Evolution of Escherichia coli to 42 °C and subsequent genetic engineering reveals adaptive mechanisms and novel mutations.
Published Web Locationhttps://doi.org/10.1093/molbev/msu209
Adaptive laboratory evolution (ALE) has emerged as a valuable method by which to investigate microbial adaptation to a desired environment. Here, we performed ALE to 42 °C of ten parallel populations of Escherichia coli K-12 MG1655 grown in glucose minimal media. Tightly controlled experimental conditions allowed selection based on exponential-phase growth rate, yielding strains that uniformly converged toward a similar phenotype along distinct genetic paths.
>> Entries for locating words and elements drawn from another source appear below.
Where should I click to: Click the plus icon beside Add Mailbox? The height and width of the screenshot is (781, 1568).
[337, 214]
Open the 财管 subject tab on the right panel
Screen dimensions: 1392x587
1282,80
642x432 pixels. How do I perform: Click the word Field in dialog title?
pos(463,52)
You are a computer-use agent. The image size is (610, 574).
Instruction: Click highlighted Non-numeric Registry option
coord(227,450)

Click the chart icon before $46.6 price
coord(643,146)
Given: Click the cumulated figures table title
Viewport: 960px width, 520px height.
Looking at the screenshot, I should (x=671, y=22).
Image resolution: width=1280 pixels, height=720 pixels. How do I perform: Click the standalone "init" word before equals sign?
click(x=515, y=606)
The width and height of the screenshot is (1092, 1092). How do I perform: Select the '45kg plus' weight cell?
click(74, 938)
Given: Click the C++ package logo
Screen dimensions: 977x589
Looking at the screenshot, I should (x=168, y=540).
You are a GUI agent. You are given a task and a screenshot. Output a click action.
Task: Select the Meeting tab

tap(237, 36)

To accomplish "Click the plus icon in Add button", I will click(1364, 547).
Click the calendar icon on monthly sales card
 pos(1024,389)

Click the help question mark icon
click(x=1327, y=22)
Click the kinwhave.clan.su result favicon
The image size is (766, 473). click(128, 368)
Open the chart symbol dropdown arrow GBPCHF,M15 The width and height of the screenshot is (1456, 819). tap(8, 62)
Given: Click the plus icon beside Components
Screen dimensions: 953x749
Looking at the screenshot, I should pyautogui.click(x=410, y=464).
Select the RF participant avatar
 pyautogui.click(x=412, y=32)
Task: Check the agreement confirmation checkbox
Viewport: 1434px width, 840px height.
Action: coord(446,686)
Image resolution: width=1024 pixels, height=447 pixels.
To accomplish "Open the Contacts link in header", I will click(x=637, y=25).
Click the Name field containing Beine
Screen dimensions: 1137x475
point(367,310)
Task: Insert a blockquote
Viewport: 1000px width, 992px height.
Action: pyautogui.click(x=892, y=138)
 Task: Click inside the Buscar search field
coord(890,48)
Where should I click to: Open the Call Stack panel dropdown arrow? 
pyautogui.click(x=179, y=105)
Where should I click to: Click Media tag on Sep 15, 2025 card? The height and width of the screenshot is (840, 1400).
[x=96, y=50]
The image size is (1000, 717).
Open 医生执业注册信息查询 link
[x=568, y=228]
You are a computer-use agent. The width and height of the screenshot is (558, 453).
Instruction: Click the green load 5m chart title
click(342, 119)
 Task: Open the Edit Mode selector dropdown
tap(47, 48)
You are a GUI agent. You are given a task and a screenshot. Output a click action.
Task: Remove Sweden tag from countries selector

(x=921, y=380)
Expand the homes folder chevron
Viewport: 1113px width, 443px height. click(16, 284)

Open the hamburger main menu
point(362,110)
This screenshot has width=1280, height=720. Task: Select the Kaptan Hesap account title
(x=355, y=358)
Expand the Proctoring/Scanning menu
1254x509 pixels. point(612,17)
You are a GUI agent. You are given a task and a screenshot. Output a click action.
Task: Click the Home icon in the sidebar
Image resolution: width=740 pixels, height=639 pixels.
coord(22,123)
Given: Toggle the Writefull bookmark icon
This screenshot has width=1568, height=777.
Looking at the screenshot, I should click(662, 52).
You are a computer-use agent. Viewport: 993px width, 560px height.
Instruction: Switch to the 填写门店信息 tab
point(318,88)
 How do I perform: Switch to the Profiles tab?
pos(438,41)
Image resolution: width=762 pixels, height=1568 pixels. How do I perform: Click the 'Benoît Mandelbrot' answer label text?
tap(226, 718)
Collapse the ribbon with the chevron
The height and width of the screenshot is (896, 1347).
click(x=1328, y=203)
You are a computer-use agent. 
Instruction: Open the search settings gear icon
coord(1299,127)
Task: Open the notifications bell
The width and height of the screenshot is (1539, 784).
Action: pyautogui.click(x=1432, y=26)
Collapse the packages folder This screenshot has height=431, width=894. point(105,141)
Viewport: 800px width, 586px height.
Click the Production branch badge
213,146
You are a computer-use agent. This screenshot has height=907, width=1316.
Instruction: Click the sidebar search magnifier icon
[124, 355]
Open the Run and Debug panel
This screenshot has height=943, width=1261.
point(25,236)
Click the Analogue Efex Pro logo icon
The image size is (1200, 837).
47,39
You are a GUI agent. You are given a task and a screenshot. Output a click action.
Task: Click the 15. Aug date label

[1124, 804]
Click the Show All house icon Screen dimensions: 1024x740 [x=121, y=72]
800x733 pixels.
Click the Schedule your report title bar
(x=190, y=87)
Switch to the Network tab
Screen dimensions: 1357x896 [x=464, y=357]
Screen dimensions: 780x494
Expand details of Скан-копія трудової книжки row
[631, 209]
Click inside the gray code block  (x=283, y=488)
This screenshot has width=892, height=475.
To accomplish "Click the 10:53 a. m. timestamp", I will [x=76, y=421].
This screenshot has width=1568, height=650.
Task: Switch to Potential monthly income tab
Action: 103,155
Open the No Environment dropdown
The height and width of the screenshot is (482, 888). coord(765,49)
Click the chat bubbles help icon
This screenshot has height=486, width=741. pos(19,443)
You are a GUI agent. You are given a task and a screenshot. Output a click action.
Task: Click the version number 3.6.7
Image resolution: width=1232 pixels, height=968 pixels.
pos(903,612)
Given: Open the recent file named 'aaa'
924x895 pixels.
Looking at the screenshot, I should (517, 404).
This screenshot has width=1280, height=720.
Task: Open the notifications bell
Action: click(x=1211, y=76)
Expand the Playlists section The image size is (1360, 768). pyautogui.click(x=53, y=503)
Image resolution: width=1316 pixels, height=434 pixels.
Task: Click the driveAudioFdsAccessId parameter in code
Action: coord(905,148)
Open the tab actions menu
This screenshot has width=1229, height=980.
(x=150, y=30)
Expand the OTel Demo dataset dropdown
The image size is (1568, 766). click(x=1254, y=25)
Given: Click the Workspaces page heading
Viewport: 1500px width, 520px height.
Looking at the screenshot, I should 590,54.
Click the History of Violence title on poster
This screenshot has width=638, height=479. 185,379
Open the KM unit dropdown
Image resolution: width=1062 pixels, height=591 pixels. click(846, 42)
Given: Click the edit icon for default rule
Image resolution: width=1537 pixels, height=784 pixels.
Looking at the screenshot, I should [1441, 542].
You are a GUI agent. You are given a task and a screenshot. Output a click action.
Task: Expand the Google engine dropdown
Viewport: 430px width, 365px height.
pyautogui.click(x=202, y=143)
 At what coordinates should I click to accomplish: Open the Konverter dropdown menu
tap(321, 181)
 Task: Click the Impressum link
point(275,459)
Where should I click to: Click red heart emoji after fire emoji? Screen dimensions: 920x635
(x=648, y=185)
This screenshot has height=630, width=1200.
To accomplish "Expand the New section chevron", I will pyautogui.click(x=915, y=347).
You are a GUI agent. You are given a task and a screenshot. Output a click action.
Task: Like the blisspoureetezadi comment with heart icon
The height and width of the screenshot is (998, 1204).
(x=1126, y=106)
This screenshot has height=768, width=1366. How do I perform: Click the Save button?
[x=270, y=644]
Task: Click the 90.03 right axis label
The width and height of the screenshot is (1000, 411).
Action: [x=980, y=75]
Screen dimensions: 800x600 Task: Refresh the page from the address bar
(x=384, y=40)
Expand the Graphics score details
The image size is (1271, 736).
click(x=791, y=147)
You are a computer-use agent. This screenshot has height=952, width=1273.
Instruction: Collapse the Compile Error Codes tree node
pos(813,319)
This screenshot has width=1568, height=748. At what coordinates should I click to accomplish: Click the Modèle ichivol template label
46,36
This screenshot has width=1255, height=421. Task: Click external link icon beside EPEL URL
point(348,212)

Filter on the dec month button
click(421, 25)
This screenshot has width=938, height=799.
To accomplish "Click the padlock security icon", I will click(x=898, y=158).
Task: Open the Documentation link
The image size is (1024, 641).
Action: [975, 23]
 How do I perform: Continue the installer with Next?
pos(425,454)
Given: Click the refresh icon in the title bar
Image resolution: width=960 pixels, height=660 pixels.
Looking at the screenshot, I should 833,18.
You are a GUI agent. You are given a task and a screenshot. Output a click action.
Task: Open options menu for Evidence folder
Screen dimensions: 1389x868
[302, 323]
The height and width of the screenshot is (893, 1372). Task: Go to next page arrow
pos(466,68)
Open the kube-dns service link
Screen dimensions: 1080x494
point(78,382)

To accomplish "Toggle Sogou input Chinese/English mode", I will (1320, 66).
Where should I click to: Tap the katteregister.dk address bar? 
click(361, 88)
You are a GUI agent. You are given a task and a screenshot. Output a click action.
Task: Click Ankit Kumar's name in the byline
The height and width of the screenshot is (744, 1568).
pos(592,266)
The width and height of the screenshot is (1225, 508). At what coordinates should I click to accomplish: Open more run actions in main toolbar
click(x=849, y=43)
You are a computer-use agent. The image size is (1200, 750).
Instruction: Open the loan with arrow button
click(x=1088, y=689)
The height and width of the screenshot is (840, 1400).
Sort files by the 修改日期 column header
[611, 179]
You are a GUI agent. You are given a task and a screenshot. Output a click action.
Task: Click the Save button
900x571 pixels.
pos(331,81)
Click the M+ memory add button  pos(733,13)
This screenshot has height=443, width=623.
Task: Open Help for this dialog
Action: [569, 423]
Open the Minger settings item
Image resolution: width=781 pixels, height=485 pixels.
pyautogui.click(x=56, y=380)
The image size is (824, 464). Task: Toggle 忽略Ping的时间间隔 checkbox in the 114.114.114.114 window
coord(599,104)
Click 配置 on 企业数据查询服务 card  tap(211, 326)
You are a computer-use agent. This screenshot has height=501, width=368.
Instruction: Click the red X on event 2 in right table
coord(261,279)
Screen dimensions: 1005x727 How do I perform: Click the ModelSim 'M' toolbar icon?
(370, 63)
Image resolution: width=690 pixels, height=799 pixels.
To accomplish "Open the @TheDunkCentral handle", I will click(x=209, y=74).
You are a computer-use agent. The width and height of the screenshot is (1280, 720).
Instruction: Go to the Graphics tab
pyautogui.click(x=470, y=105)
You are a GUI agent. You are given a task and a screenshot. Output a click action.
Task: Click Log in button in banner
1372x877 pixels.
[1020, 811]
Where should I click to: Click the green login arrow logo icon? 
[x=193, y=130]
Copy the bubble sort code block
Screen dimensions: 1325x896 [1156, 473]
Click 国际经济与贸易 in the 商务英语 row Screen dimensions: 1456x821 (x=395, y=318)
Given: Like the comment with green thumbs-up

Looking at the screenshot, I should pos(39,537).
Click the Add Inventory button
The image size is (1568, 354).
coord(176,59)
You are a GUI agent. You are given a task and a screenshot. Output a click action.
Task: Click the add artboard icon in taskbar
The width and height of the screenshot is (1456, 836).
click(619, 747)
Adapted strains possessed as few as 6 and as many as 55 mutations, and of the 144 genes that mutated in total, 14 arose independently across two or more strains. This mutational recurrence pointed to the key genetic targets underlying the evolved fitness increase. Genome engineering was used to introduce the novel ALE-acquired alleles in random combinations into the ancestral strain, and competition between these engineered strains reaffirmed the impact of the key mutations on the growth rate at 42 °C. Interestingly, most of the identified key gene targets differed significantly from those found in similar temperature adaptation studies, highlighting the sensitivity of genetic evolution to experimental conditions and ancestral genotype. Additionally, transcriptomic analysis of the ancestral and evolved strains revealed a general trend for restoration of the global expression state back toward preheat stressed levels. This restorative effect was previously documented following evolution to metabolic perturbations, and thus may represent a general feature of ALE experiments. The widespread evolved expression shifts were enabled by a comparatively scant number of regulatory mutations, providing a net fitness benefit but causing suboptimal expression levels for certain genes, such as those governing flagellar formation, which then became targets for additional ameliorating mutations. Overall, the results of this study provide insight into the adaptation process and yield lessons important for the future implementation of ALE as a tool for scientific research and engineering.